千哉は察したのだ。自分たちを尾行している影を。
しかしそれを正確に捉えることができない。相手は相当の手練れか。
――用心に越したことはない。
千哉は腰の刀に触れ、前方を見やった。
その視線の先には、友がいる。
正義感が強く、この国のためなら何だってやり遂げる男だ。さきほどまで浮かべていた無邪気な表情はどこへいったのか。今は真剣な表情へ変わっていた。
それを見守るために、自分はここにいる。
だから。
「背中は任せろ、桃太郎」
千哉は誓いを果たすのだった。
***
「チッ……。危ないところだった」
路地裏でそう呟く男がいた。
襟足を刈り上げたおかっぱ頭。赤い羽織の中は筋骨隆々とした体躯。どこかの武芸者といった風格の男だ。
男はひょいっと路地裏から顔を出す。
「くそ、田舎侍のくせに中々鋭い」
しげしげと眺める方向には長身の男が映っている。鬼柳千哉だ。忌々しそうに彼の背中を見つめた。
「ま、これはこれで好都合だが」
しかしその表情はすぐに意地悪く歪む。
そのとき、路地の奥から大きな影が現れた。口元に立派な髭をたくわえ、背は六尺を超える巨漢だ。
「金吾さん」
「おう、熊吉」
おかっぱ頭は金吾といい、現れた巨漢は熊吉といった。
熊吉は金吾の側に寄り、同じように通りを見つめた。
「何を見ていらっしゃるので?」
「なんでもない。それよりも連中はどうだ?」
「あちらはあちらで自由です。港を襲撃するそうで」
「勝手にやりやがって……気に食わん連中だ」
金吾は吐き捨て路地へ顔を隠した。その拍子に熊吉も路地裏へ引っ込む。さらに顔をしかめる金吾に、熊吉は肩をすくめてなだめるように言った。

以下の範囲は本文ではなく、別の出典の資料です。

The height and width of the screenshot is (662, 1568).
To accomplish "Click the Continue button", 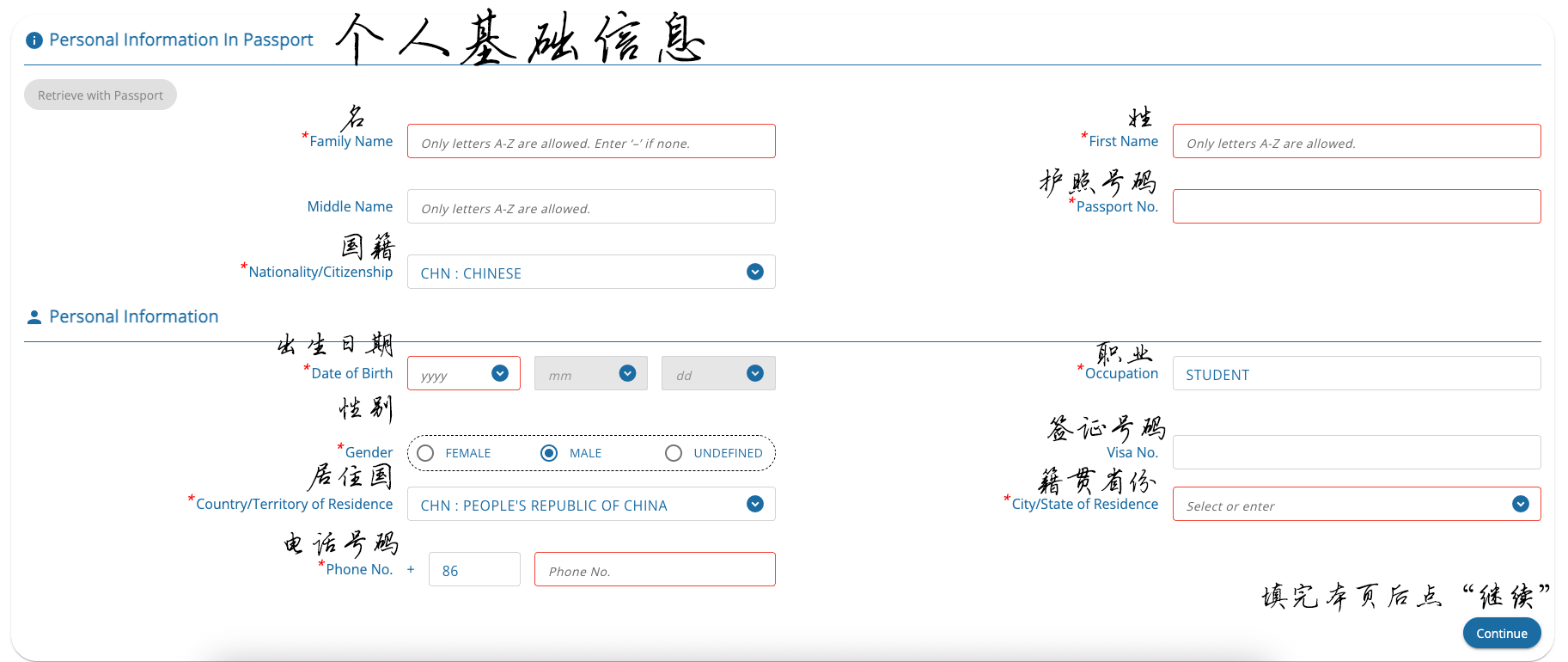I will tap(1501, 634).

「連中は連中です。我らは我らの役目を果たしましょう」
「当然だ」
金吾は熊吉の言葉を遮り、三白眼を獰猛に輝かせて口元をニヤリと吊り上げた。
「一色攻略の先鋒は、俺が務める。この坂上金吾に万事任せておけばいいんだよ」
彼らは、東に広大な領地を持つ皆元家の家臣である。
おかっぱ頭で傲慢に笑う男が坂上金吾。彼の隣にいる穏やかで丁寧口調な大男を熊野熊吉といった。
「しかし、主家の一色も現れましたか……弱りましたね」
熊吉がため息を吐いた。それに金吾は目つきを厳しくした。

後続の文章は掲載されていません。